## START Given information
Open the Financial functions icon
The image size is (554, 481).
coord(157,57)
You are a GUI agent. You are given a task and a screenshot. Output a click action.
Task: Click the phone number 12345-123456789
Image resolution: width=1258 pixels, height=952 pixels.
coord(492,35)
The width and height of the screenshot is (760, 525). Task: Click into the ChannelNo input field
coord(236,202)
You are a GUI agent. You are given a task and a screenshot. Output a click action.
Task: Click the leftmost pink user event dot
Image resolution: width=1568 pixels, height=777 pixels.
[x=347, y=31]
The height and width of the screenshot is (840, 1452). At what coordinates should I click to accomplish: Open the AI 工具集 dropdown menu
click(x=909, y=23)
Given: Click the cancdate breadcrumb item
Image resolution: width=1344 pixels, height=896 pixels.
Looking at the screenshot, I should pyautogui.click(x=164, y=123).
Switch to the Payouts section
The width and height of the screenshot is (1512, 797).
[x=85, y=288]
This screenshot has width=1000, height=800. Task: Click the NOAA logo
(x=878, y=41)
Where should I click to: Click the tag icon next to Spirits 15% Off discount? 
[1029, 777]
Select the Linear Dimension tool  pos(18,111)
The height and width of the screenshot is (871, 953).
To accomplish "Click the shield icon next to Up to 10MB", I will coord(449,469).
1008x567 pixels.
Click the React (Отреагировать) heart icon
## END Given information
:: Problem details ::
Count the lines in the items above that contain the word "pixels". Give only the number.

:: Response ::
4